Abstract: Ensuring the integrity of executable binaries is of vital importance to systems that run and depend on them. Additionally, supply-chain attacks and security related bugs demonstrate that binaries, once deployed, may need to be revoked and replaced with updated versions.Recently, blockchain ecosystems have garnered broad attention as middlewares for decentralised solutions to existing problems. Stengele et al. [4] presented a concept how the Ethereum blockchain and peer-to-peer network can be used to ensure the integrity of binaries with timely, accurate, and machine-readable revocations. In this work, we show this concept in practice with a user client implementation in Go and demonstrate how revocations and updates can reliably reach a user client within minutes. We show the client's ability to ensure the integrity of multiple binaries and continuously monitor the Ethereum blockchain for updates and revocations via an unmodified Ethereum client. We also examine the trust relations and trade-offs through our use case. Since the user client fully relies on an Ethereum client as a gateway, the latter's resilience against malicious actors is crucial to consider in a practical deployment.

Fundamental Properties of the Layer Below a Payment Channel Network

Abstract: Payment channel networks are a highly discussed approach for improving scalability of cryptocurrencies such as Bitcoin. As they allow processing transactions off-chain, payment channel networks are referred to as second layer technology, while the blockchain is the first layer.
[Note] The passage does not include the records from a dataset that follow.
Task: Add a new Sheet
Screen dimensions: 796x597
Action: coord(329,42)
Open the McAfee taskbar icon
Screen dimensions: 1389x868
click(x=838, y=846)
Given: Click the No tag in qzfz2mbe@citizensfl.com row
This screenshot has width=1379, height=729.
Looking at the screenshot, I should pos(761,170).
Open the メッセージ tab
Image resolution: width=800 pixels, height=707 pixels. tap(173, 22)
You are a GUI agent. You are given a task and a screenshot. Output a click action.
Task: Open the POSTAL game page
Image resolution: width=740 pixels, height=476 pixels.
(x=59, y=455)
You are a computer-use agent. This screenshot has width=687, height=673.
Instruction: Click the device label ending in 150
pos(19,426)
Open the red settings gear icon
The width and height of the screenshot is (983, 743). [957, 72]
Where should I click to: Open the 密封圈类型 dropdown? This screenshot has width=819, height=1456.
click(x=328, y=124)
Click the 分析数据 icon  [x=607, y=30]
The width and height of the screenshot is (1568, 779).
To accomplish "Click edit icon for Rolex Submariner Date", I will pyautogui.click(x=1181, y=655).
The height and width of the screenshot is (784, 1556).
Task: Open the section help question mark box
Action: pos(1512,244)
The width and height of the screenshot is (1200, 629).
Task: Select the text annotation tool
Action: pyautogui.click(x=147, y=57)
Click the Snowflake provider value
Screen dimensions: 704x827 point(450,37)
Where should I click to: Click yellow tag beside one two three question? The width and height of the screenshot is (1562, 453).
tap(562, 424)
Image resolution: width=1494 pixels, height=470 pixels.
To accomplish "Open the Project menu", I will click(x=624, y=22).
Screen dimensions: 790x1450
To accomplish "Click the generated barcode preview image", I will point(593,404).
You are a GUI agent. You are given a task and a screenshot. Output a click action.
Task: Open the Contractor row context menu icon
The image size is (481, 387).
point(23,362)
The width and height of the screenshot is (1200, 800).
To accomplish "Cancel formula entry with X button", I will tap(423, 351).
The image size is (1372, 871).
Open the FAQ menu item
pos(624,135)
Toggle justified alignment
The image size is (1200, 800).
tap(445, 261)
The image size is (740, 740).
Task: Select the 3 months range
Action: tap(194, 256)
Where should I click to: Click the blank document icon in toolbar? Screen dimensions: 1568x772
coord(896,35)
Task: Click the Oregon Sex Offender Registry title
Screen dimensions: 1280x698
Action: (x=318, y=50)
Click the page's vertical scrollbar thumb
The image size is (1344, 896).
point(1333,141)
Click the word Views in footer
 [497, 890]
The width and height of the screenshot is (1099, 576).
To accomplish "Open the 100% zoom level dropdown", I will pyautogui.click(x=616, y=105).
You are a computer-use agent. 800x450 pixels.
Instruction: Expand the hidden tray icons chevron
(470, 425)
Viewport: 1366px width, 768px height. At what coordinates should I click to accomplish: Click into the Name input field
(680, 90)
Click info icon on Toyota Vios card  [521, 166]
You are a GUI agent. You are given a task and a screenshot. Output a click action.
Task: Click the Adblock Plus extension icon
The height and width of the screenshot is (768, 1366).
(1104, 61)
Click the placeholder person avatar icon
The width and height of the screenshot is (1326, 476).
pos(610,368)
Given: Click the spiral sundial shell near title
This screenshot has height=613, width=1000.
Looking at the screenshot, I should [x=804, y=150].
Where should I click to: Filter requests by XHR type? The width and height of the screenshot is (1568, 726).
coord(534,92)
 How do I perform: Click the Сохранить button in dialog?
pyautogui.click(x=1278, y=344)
We uncouple payment channel networks from blockchains and look at them as first-class citizens. This brings up the question what model payment channel networks require as first layer. In response, we formalize a model (called RFL model) for a first layer below a payment channel network. While transactions are globally made available by a blockchain, the RFL model only provides the reduced property that a transaction is delivered to the users being affected by a transaction. We show that the reduced model’s properties still suffice to implement payment channels. By showing that the RFL model can not only be instantiated by the Bitcoin blockchain but also by trusted third parties like banks, we show that the reduction widens the design space for the first layer. Further, we show that the stronger property provided by blockchains allows for optimizations that can be used to reduce the time for locking collateral during payments over multiple hops in a payment channel network.

Attacks on Dynamic Protocol Detection of Open Source Network Security Monitoring Tools

Abstract: Protocol detection is the process of determining the application layer protocol in the context of network security monitoring, which requires a timely and precise decision to enable protocol-specific deep packet inspection. This task has proven to be complex, as isolated characteristics, like port numbers, are not sufficient to reliably determine the application layer protocol. In this paper, we analyze the Dynamic Protocol Detection mechanisms employed by popular and widespread open-source network monitoring tools. On the example of HTTP, we show that all analyzed detection mechanisms are vulnerable to evasion attacks. This poses a serious threat to real-world monitoring operations. We find that the underlying fundamental problem of protocol disambiguation is not adequately addressed in two of three monitoring systems that we analyzed. To enable adequate operational decisions, this paper highlights the inherent trade-offs within Dynamic Protocol Detection.